Was kreucht und fleucht denn da rum

Im letzten Jahr war der Sommer sehr lang und warm.
Bei einem meiner genüsslichen Ruhephasen fielen mir vor allem die vielen Schmetterlinge auf.
Aber sie waren so schnell, dass ich ihrem Flug kaum mit den Augen folgen konnte.

Meine Neugier war geweckt und der Fotoapparat war schnell zur Hand.
Ich wollte einige dieser Schmetterlinge im Bild festhalten.

Der Erste war schnell gefunden. Er schient mit geöffneten Flügeln auf der Blüte sitzend die Sonne zu genießen, wie ich eben auch.

Die anderen Aufnahmen waren zu verwischt, da die anderen Schmetterlinge im Fluge zu schnell waren.
Die Sonne schien hell, so stellte ich die Kamera auf eine 2tausendstel Sekunde.

 

Am Schmetterlingsflieder war ein weiteres Exemplar zu sehen.

 

 

Zwei weitere tummelten sich über mir am Flieder. Kohlweissling und ein dunkler Schmetterling, als hätten sie sich zu einem Stelldichein verabredet.

 

Bald wurde ich neugieriger auf die anderen Tiere, die um die Blüten fleuchten und kreuchten.
Mit einer Serienaufnahme in 4tausendstel Geschwindigkeit war bald ein weiteres Insekt zu erkennen.


Für weitere klare Aufnahmen brauchte ich doch einige Geduld und viele Serienaufnahmen.
Und auch der Zufall mit seiner Beleuchtung kam zu Hilfe.

 

 

Eine ganze Reihe von vermutlichen Bienen tummelten sich hier auf einem schönen Blütenstrauss. In allen Phasen der Honigsuche.

 

Bei einem Nachbarn war eine schöne gelbe Rose das Ziel einer Biene.
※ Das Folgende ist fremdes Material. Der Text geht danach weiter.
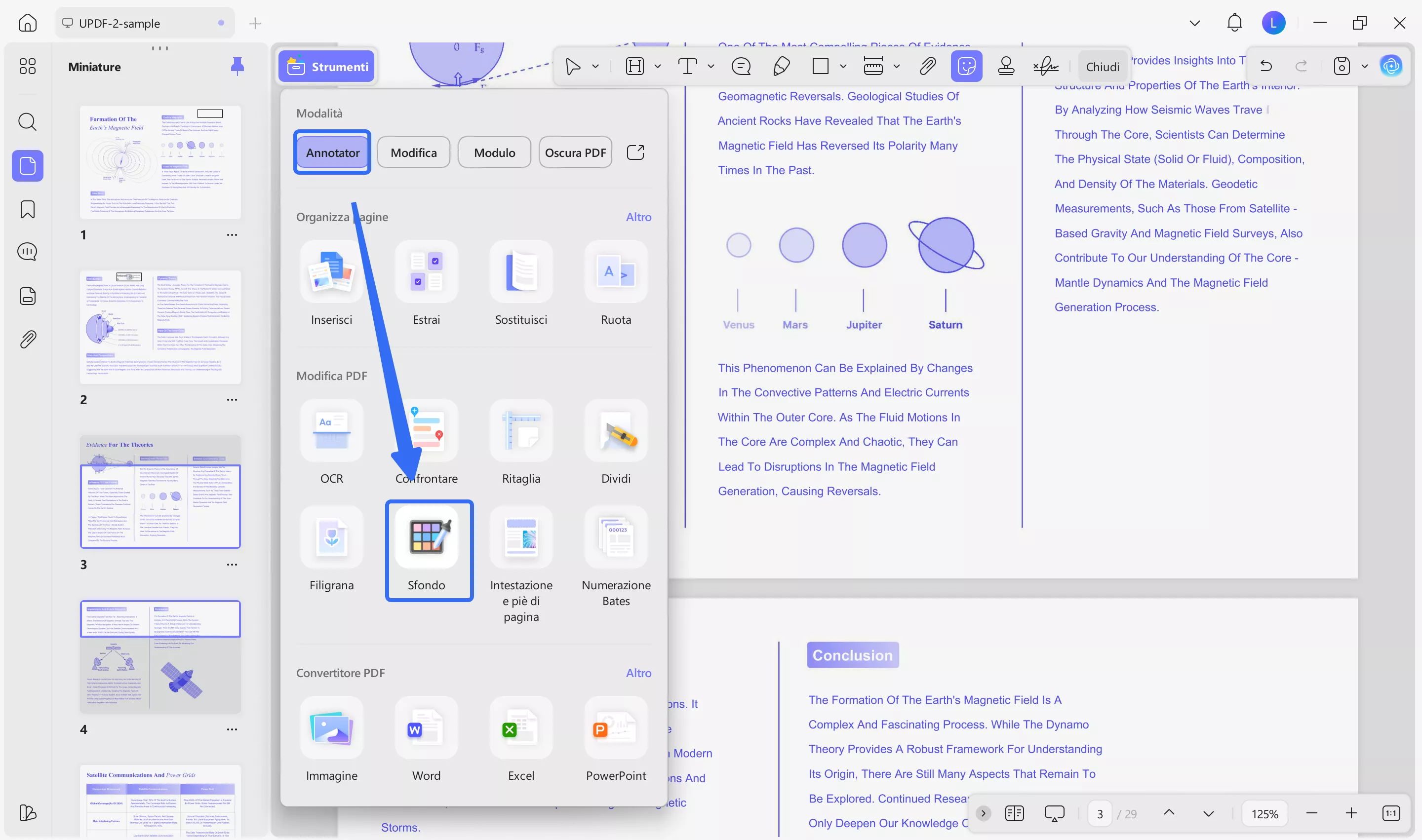Open the shape tool dropdown arrow
The image size is (1422, 840).
coord(844,66)

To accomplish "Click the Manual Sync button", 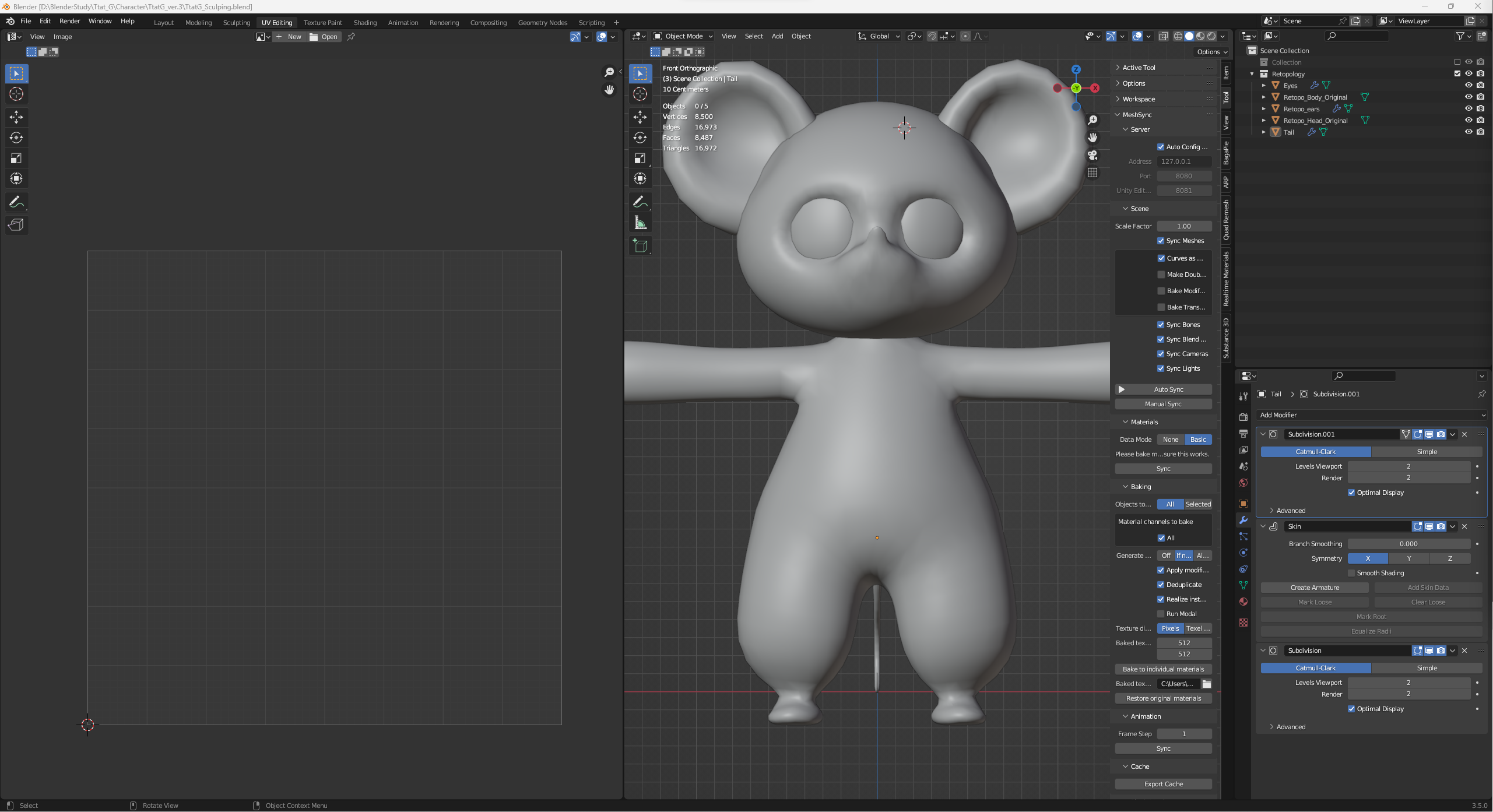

Weitere Bienen bevorzugten eine rote Rose.

 

 

 

 

Es faszinierte mich viele Tiere bei ihrer Arbeit zu fotografieren.

Auch wenn es etwas länger dauerte Fotos aus zu sortieren, die in günstiger Tiefenschärfe gemacht wurden, hat sich die Arbeit gelohnt.
Stillhalten ist bei diesen Tieren leider nicht drin.

So verbrachte ich einen schönen Nachmittag mit der Jagd auf diese fleißigen Tiere und sie in Bildern fest zu halten.